[Dataset entries]

↓

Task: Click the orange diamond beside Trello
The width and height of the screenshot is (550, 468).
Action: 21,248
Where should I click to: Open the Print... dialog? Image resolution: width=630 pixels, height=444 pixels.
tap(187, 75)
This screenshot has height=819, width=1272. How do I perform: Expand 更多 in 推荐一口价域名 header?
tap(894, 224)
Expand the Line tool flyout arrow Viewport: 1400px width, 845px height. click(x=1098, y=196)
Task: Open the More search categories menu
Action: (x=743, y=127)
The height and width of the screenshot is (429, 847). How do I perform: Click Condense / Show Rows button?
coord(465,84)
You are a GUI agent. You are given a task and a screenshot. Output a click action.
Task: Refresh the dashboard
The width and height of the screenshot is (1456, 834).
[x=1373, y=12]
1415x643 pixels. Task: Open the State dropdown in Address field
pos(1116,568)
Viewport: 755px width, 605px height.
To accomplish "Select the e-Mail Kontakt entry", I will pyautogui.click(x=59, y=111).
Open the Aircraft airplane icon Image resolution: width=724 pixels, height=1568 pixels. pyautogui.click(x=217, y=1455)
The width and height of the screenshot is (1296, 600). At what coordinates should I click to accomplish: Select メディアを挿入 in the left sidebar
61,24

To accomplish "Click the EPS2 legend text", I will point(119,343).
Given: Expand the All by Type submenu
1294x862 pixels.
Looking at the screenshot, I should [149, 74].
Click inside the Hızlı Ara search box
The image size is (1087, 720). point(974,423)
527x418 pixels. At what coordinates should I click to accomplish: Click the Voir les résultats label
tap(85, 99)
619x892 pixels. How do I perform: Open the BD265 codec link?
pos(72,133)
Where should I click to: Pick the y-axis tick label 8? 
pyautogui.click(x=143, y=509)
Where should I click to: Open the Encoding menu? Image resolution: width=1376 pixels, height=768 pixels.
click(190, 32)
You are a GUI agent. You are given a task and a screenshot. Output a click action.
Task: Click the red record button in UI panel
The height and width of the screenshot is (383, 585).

↑

[Problem to work on] Please repeat each line above exactly.

[Solution for this problem]
Task: Click the orange diamond beside Trello
The width and height of the screenshot is (550, 468).
Action: 21,248
Where should I click to: Open the Print... dialog? Image resolution: width=630 pixels, height=444 pixels.
tap(187, 75)
This screenshot has height=819, width=1272. How do I perform: Expand 更多 in 推荐一口价域名 header?
tap(894, 224)
Expand the Line tool flyout arrow Viewport: 1400px width, 845px height. click(x=1098, y=196)
Task: Open the More search categories menu
Action: (x=743, y=127)
The height and width of the screenshot is (429, 847). How do I perform: Click Condense / Show Rows button?
coord(465,84)
You are a GUI agent. You are given a task and a screenshot. Output a click action.
Task: Refresh the dashboard
The width and height of the screenshot is (1456, 834).
[x=1373, y=12]
1415x643 pixels. Task: Open the State dropdown in Address field
pos(1116,568)
Viewport: 755px width, 605px height.
To accomplish "Select the e-Mail Kontakt entry", I will pyautogui.click(x=59, y=111).
Open the Aircraft airplane icon Image resolution: width=724 pixels, height=1568 pixels. pyautogui.click(x=217, y=1455)
The width and height of the screenshot is (1296, 600). At what coordinates should I click to accomplish: Select メディアを挿入 in the left sidebar
61,24

To accomplish "Click the EPS2 legend text", I will point(119,343).
Given: Expand the All by Type submenu
1294x862 pixels.
Looking at the screenshot, I should [149, 74].
Click inside the Hızlı Ara search box
The image size is (1087, 720). point(974,423)
527x418 pixels. At what coordinates should I click to accomplish: Click the Voir les résultats label
tap(85, 99)
619x892 pixels. How do I perform: Open the BD265 codec link?
pos(72,133)
Where should I click to: Pick the y-axis tick label 8? 
pyautogui.click(x=143, y=509)
Where should I click to: Open the Encoding menu? Image resolution: width=1376 pixels, height=768 pixels.
click(190, 32)
You are a GUI agent. You are given a task and a screenshot. Output a click action.
Task: Click the red record button in UI panel
The height and width of the screenshot is (383, 585).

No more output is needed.